In McMann v. Richardson, the Court recognize the right to counsel to mean “the right to effective assistance of counsel”. Drawing on the mandate of this most excellent quote from Marbury v. Madison (“every right, when withheld, must have a remedy, and every injury its proper redress”), the Court, in Strickland, gave teeth (however blunt) to that right, requiring a new trial for a defendant whose conviction was obtained in violation of the Sixth Amendment.
But all of this – Strickland, Cronic, even the quote in Marbury – is somewhat contradictory and rather backward looking. On one hand, these rights attach at the very institution of a criminal proceeding and counsel has tremendous duties and responsibilities to ensure that the defendant has a fair trial:
Representation of a criminal defendant entails certain basic duties. Counsel’s function is to assist the defendant, and hence counsel owes the client a duty of loyalty, a duty to avoid conflicts of interest. See Cuyler v. Sullivan. From counsel’s function as assistant to the defendant derive the overarching duty to advocate the defendant’s cause and the more particular duties to consult with the defendant on important decisions and to keep the defendant informed of important developments in the course of the prosecution. Counsel also has a duty to bring to bear such skill and knowledge as will render the trial a reliable adversarial testing process. See Powell v. Alabama.
On the other hand, any vindication of this Sixth Amendment right must come after a conviction is obtained. Thus, the “two-pronged” approach to deciding ineffectiveness claims:
Gideon stirs
May 9th
On Thursday, the New York Court of Appeals issued a 4-3 decision permitting, but narrowing, the NYCLU’s lawsuit [prior post] against 5 counties to proceed. The crux of the claim is not a violation of Strickland , but rather a violation of Gideon itself.
This complaint contains numerous plain allegations that in specific cases counsel simply was not provided at critical stages of the proceedings. The complaint additionally contains allegations sufficient to justify the inference that these deprivations may be illustrative of significantly more widespread practices; of particular note in this connection are the allegations that in numerous cases representational denials are premised on subjective and highly variable notions of indigency, raising possible due process and equal protection concerns. These allegations state a claim, not for ineffective assistance under Strickland, but for basic denial of the right to counsel under Gideon.
The argument was in two parts: 1) That the public defender system is so under funded that lawyers are provided in name only and that results in a de facto denial of counsel (the Cronic claim); and 2) That the public defender system is so underfunded that there is no way these lawyers provide effective representation of counsel (the Strickland argument).
The court permits the first to proceed while rejecting the second. The Court seems bent on ensuring that these particular plaintiffs don’t backdoor in their ineffective assistance claims, because that is necessarily a post-conviction, fact specific inquiry, whereas the institutional denial of counsel touches on the basic obligation of a State to provide counsel at all.

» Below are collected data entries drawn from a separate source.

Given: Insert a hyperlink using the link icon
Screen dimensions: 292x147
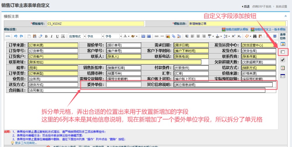Looking at the screenshot, I should point(156,36).
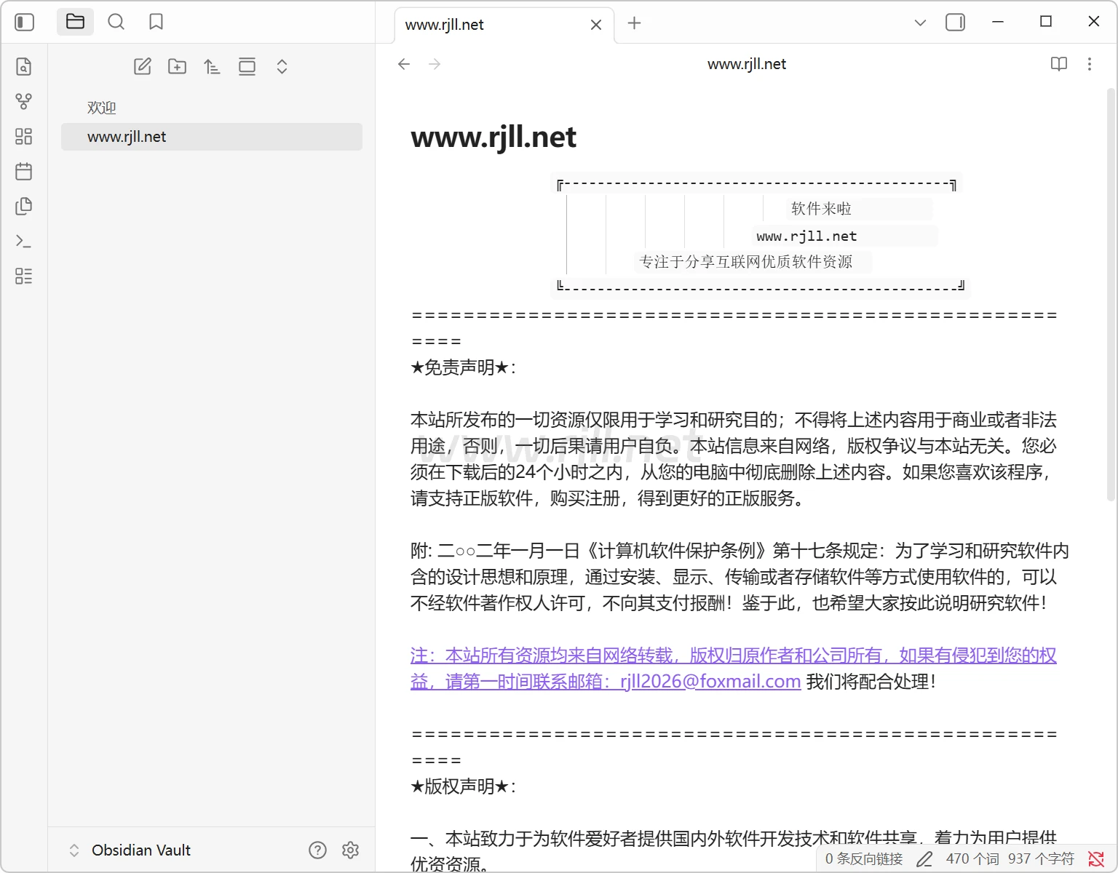Toggle the right sidebar panel
Viewport: 1118px width, 873px height.
coord(955,23)
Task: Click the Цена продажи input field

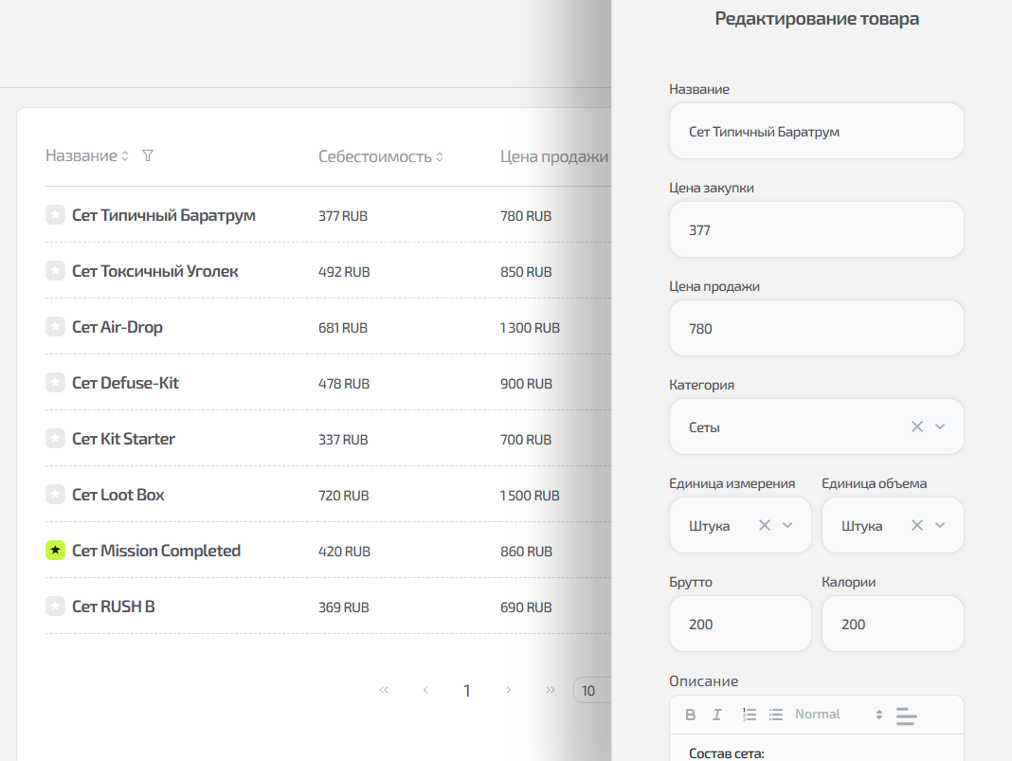Action: [x=816, y=328]
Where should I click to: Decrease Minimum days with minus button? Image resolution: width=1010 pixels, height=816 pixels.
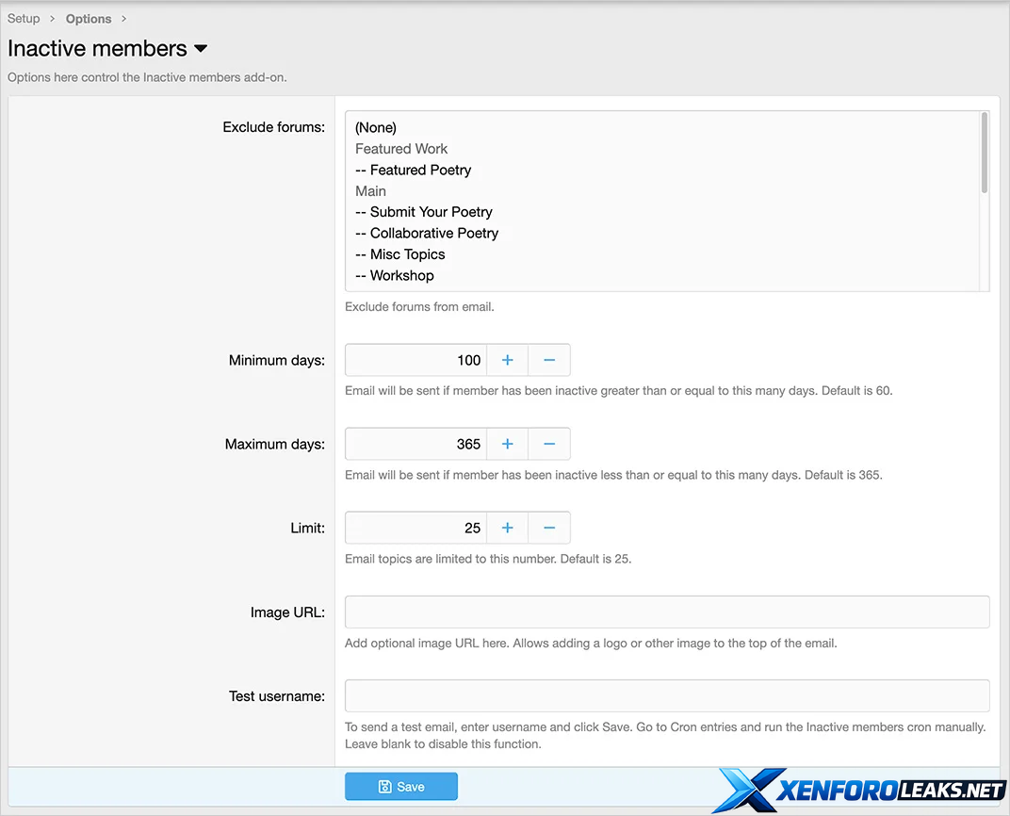pos(549,360)
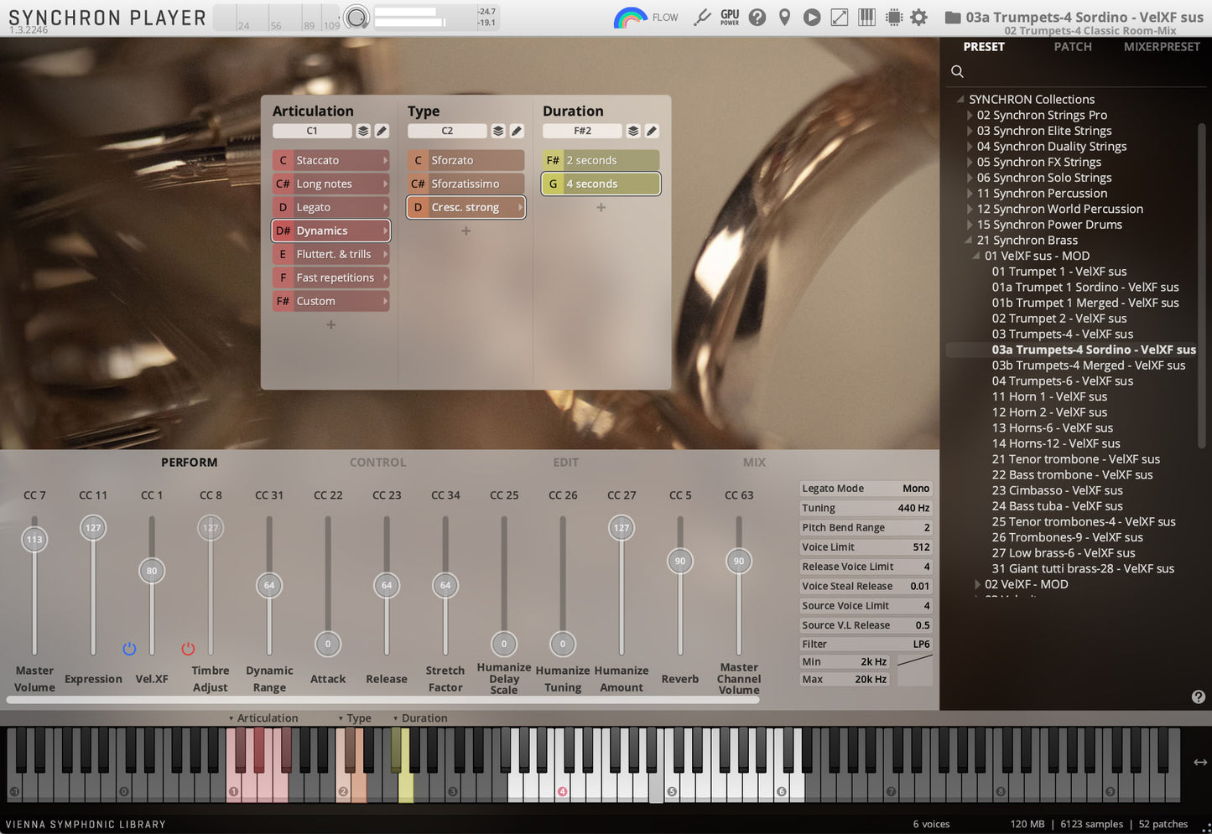Viewport: 1212px width, 834px height.
Task: Select the Sforzatissimo type cell
Action: (x=466, y=183)
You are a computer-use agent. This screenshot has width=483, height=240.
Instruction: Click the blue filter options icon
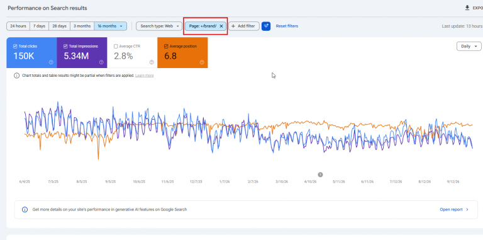point(266,26)
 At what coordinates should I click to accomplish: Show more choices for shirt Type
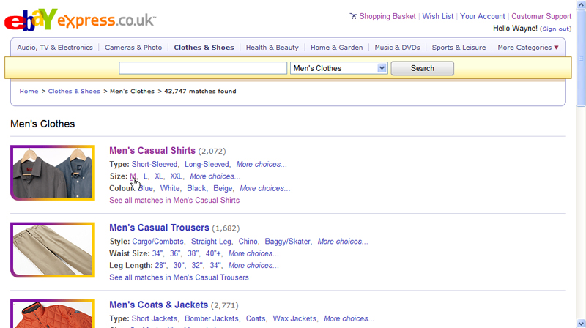pyautogui.click(x=262, y=165)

Collateral preconviction claims seeking prospective relief for absolute, core denials of the right to the assistance of counsel cannot be understood to be incompatible with Strickland. These are not the sort of contextually sensitive claims that are typically involved when ineffectiveness is alleged. The basic, unadorned question presented by such claims where as here the defendant-claimants are poor, is whether the State has met its obligation to provide counsel, not whether under all the circumstances counsel’s performance was inadequate or prejudicial.
It is that last part that is truly noteworthy about this decision: that a court has finally acknowledged that Gideon‘s promise may be going unfulfilled and that states cannot prop up a warm body next to the defendant and be allowed to pass the blush test. Gideon did not make a hollow promise. Time to hold states to their obligations.